But not vulnerable. Not like Sukuna, who has not a single stitch on him to cushion a blow. Who's made to shake like an infant left in the cold from nothing more than a light wind.
The boy seems to notice, and without hesitation, begins removing his outer garment. He holds it out towards Sukuna. When nothing happens, he says, as if trying to encourage him, “Here. You're cold, right? This’ll help.”
“Itadori,” the second boy cautions, but the first one doesn't pay any heed.
His eyes aren't cruel. Neither are they afraid. Many eyes have looked upon Sukuna, but none like these. He can't decipher them. He hates the uncertainty.
He reaches out. The fabric slips easily from the boy's grasp. No one stops him. No one moves at all except for Sukuna himself.
He pulls the robe over his head. There's a moment, there in the darkness, that his heart accelerates, tripping over itself like a rabbit caught in a chase– and then the fabric is below his neck, the sleeves are hanging from his uppermost hands, and neither one of the people in front of him have taken a single step.

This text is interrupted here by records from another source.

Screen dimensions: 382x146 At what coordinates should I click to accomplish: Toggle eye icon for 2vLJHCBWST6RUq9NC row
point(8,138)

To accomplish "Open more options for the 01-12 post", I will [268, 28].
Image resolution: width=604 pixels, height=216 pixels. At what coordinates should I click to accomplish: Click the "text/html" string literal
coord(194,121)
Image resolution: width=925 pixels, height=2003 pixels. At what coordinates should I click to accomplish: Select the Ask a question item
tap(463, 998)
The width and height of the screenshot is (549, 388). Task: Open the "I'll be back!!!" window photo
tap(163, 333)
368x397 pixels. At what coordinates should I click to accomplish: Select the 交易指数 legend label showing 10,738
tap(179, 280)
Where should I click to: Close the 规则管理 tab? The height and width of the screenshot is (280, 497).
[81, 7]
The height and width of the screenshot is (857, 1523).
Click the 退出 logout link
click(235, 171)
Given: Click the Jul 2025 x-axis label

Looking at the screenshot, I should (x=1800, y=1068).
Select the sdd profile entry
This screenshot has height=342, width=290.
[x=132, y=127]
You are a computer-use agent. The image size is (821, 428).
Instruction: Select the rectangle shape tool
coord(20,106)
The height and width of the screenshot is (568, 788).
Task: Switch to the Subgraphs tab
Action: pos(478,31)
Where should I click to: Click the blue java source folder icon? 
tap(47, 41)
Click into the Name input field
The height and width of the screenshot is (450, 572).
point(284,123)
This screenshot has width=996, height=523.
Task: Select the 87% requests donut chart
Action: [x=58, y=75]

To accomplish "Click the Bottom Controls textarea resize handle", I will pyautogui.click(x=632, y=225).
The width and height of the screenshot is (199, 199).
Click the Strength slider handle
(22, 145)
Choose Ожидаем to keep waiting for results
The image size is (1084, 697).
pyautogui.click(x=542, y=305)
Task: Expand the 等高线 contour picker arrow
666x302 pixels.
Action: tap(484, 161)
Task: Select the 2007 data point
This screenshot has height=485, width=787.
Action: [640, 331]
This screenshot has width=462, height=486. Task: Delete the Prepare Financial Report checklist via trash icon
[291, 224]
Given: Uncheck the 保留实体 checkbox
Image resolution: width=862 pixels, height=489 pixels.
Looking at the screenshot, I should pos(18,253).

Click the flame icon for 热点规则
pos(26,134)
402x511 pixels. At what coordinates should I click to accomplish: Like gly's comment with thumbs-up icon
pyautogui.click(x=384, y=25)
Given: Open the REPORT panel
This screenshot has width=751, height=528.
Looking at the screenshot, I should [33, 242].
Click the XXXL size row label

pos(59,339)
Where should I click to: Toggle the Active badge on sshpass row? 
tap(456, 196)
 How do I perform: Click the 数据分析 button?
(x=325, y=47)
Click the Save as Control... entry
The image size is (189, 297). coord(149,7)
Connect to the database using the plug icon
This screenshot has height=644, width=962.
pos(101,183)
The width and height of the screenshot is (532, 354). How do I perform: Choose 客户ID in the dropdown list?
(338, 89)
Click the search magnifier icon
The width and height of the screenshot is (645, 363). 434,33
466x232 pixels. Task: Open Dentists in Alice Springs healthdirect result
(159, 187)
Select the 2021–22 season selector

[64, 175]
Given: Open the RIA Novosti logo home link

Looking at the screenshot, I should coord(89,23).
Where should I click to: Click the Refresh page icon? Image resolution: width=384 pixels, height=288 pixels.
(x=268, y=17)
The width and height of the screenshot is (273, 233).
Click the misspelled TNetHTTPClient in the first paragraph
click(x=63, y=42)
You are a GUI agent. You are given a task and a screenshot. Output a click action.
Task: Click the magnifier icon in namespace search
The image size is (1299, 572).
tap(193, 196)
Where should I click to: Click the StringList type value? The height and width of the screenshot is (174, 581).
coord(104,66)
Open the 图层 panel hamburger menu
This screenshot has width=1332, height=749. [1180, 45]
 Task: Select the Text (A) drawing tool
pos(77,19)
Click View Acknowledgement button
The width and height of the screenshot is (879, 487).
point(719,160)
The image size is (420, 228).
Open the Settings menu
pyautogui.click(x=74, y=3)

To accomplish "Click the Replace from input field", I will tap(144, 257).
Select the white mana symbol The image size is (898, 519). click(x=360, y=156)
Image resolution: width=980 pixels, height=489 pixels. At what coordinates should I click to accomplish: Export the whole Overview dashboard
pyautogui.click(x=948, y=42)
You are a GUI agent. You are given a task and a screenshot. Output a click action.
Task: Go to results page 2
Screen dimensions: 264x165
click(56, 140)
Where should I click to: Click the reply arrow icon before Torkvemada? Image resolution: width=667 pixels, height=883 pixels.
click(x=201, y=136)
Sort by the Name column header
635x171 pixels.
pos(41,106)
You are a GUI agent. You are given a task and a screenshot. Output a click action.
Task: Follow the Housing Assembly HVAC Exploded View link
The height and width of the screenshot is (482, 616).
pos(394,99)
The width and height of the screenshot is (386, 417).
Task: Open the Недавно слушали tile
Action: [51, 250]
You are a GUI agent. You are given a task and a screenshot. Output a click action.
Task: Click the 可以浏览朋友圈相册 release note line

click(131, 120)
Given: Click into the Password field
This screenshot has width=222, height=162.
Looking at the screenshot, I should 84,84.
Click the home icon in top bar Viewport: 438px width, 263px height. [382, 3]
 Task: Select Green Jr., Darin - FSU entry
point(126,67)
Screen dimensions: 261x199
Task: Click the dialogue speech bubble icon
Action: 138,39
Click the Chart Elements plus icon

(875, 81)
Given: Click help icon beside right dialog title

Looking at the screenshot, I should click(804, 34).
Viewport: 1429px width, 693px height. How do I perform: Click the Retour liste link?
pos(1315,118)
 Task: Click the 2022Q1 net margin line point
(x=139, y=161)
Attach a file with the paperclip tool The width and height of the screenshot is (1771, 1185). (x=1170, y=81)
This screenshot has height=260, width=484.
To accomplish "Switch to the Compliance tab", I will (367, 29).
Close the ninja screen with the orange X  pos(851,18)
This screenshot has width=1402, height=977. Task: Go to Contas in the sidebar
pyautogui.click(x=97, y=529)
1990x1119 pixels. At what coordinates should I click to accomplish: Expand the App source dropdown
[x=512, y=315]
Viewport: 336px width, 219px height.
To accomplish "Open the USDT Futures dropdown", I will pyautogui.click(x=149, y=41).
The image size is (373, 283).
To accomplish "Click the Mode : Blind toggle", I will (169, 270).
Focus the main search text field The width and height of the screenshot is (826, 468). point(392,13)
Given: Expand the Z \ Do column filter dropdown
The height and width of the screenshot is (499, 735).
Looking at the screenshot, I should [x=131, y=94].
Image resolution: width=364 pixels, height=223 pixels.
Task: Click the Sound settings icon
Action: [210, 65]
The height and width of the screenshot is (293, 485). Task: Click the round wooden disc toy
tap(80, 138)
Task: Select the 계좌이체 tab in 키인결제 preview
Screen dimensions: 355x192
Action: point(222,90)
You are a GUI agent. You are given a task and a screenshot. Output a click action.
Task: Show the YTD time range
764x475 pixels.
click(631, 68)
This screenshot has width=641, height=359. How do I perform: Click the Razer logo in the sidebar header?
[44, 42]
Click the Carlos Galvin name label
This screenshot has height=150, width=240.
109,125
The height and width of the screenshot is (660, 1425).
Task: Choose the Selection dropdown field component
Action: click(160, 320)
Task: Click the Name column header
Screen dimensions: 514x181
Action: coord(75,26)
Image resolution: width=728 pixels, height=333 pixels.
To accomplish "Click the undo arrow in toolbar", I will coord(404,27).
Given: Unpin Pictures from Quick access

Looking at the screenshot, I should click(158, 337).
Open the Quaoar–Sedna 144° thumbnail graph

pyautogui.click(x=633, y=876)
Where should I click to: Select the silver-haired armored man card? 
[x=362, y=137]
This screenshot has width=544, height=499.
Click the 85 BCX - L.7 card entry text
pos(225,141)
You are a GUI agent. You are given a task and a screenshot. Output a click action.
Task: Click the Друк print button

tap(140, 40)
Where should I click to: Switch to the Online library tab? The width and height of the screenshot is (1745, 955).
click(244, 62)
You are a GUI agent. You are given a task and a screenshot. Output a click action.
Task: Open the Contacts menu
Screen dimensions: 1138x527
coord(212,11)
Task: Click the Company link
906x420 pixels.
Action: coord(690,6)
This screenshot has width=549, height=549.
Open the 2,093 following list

The boy smiles. “Hey, it suits you.”
He's lying– the garment hangs heavy and oversized on his half-starved form.
But to lie to something with as little value as Sukuna is meaningless. Why, then? What does he want?
Sukuna has nothing with which to repay any debts. He has no family, and if he did, they wouldn't waste a single coin in their possession to see Sukuna returned to them. Surely that's been obvious from the start.
But the boy only says, still smiling, “What's your name? Mine's Itadori Yuuji. And that gloomy guy with the frown is Fushigurou. He's not bad, I promise.”
For a moment, Sukuna is quiet. A name in exchange for clothing, far softer than anything he's ever touched, let alone worn, seems too small a price. But it's what was asked, and he has nothing else.
He says, finally, “...Sukuna. My name is Sukuna.”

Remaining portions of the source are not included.